Arafat risque de tomber à l’issue d’un « troisième tour » qui restera dans les annales de notre long et poussif cheminement politique comme une incongruité. Cette « mère des batailles » aura seulement servi les desseins d’hommes politiques qui cherchent à asseoir leur notoriété, à n’importe quel prix. Il s’agit, essentiellement, de ministres qui entrevoient une occasion, à ne pas rater, pour augmenter leur chance de conserver leur fauteuil. De nombreux sites ont ainsi été mis à contribution pour donner une sorte de visibilité à l’action du ministre tel, faisant référence à sa tribu sans aucune gêne, à des « dépités » qui veulent justifier le choix porté sur eux par l’UPR, lors des dernières élections ou des hommes d’affaires qui « se protègent » contre un Etat qui use et abuse de « l’arme » des impôts.
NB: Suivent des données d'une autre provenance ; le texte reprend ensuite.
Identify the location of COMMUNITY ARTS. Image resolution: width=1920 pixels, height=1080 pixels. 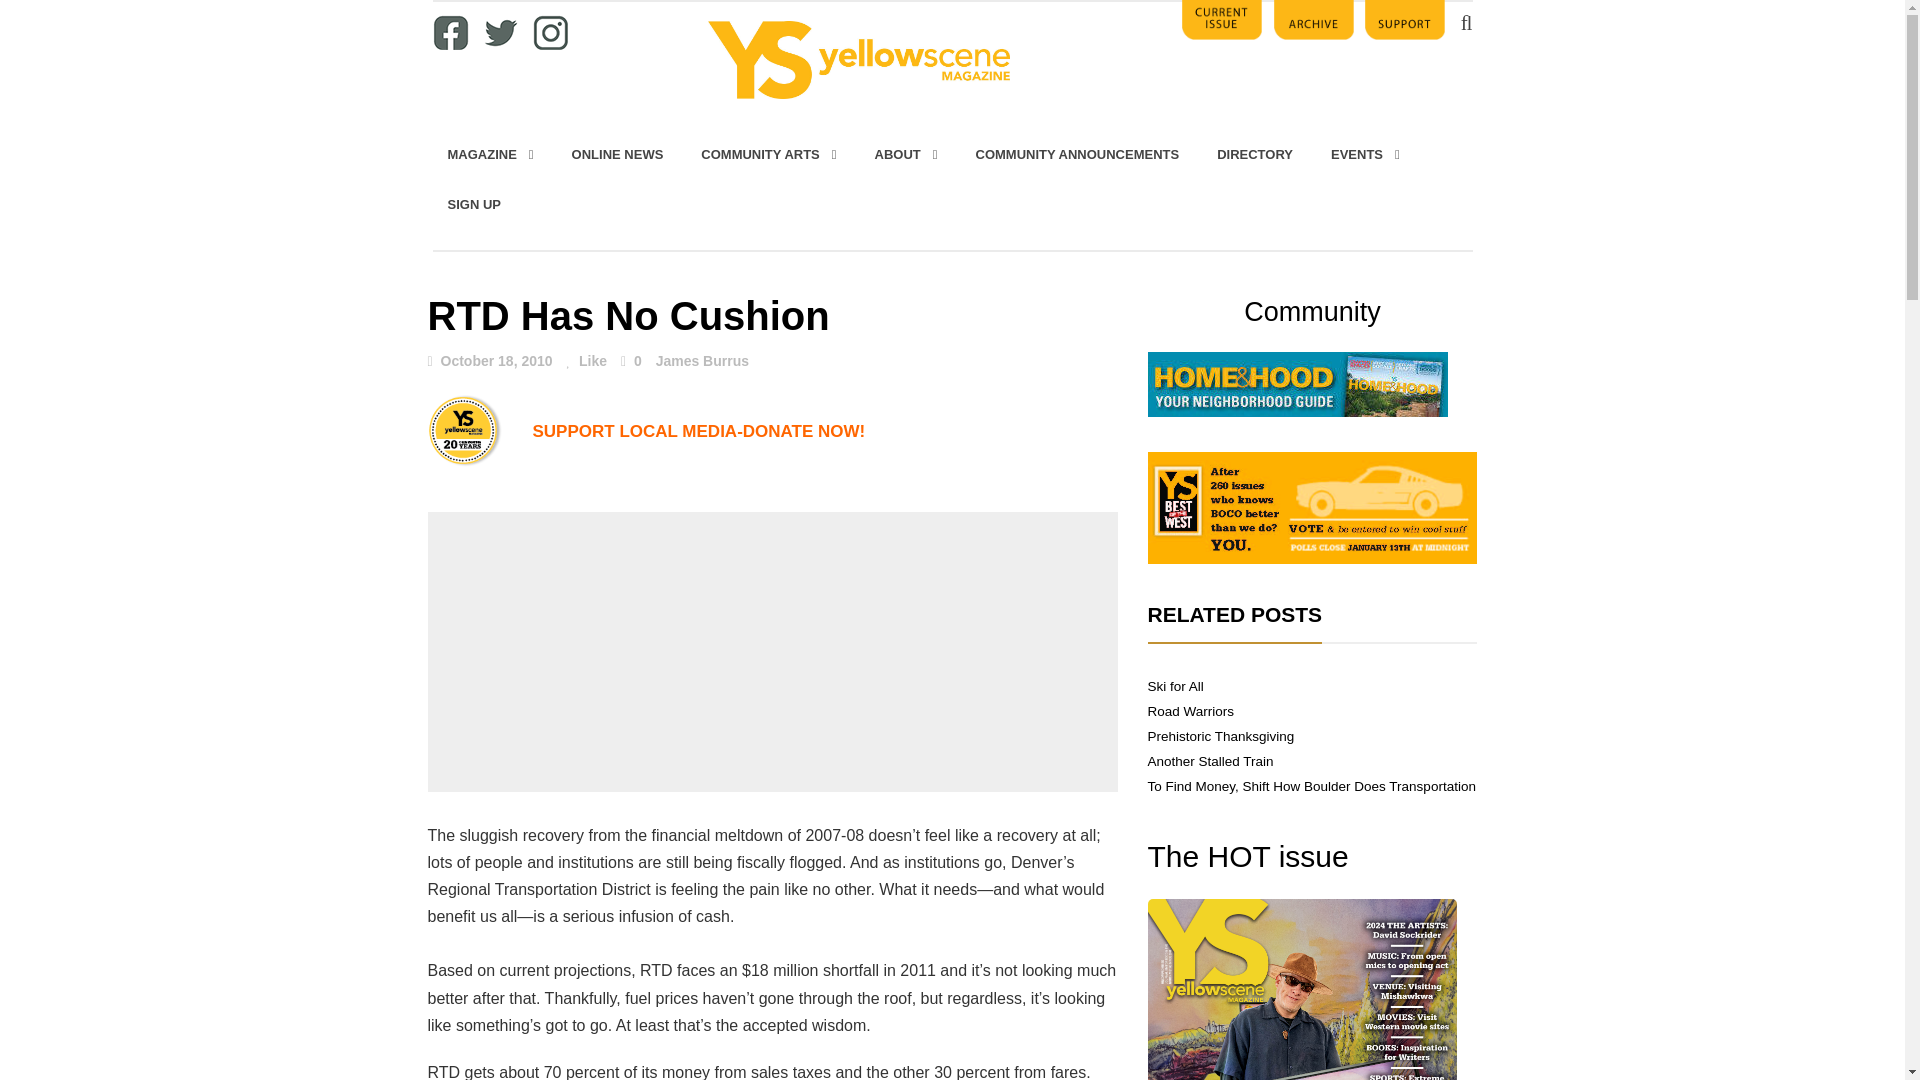
(768, 154).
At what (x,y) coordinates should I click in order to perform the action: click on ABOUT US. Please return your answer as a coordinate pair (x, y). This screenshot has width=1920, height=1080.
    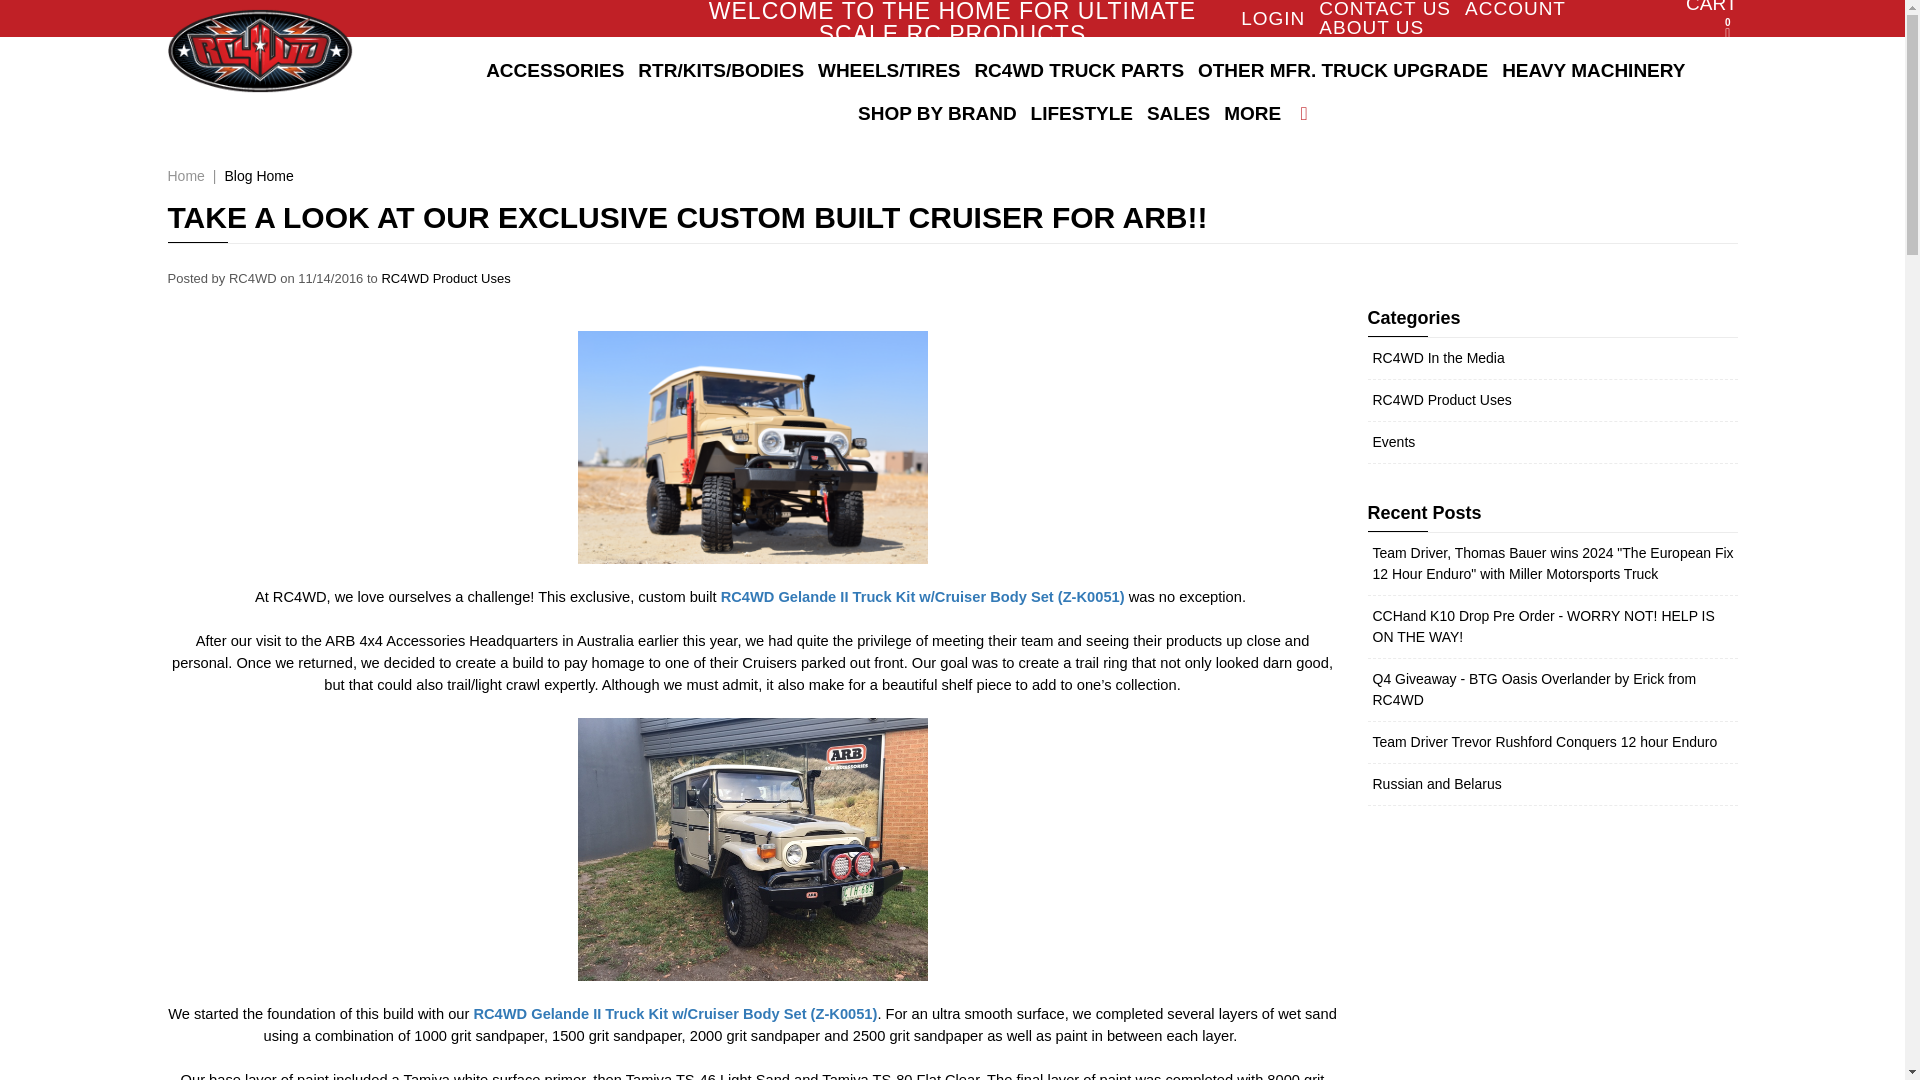
    Looking at the image, I should click on (1372, 27).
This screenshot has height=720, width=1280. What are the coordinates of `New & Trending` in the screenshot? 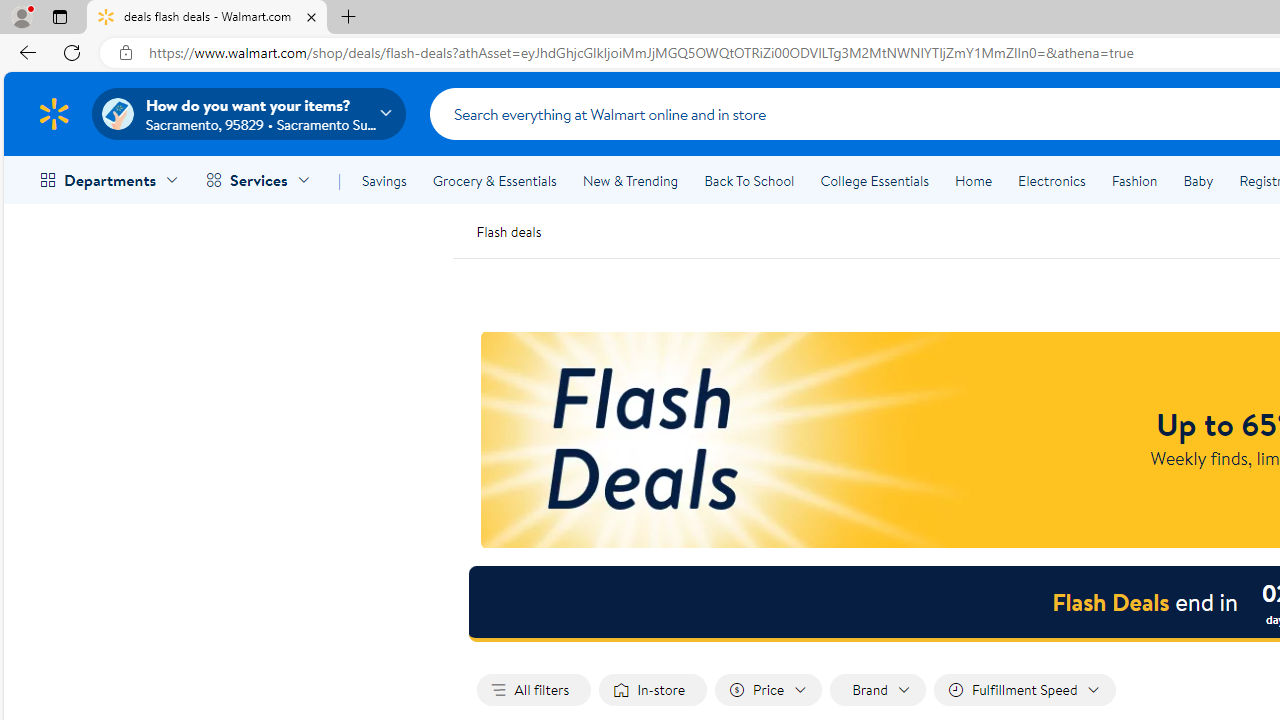 It's located at (630, 180).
Reste qu’une commune de plus – de moins – ne changera rien à un rapport de forces largement en faveur du camp du pouvoir. Reste aussi que Tawassoul, avec ou sans la mairie d’Arafat, restera le premier parti d’opposition en Mauritanie. Une réalité contre laquelle ce « troisième tour » ne peut rien, obligeant le pouvoir à « faire avec ».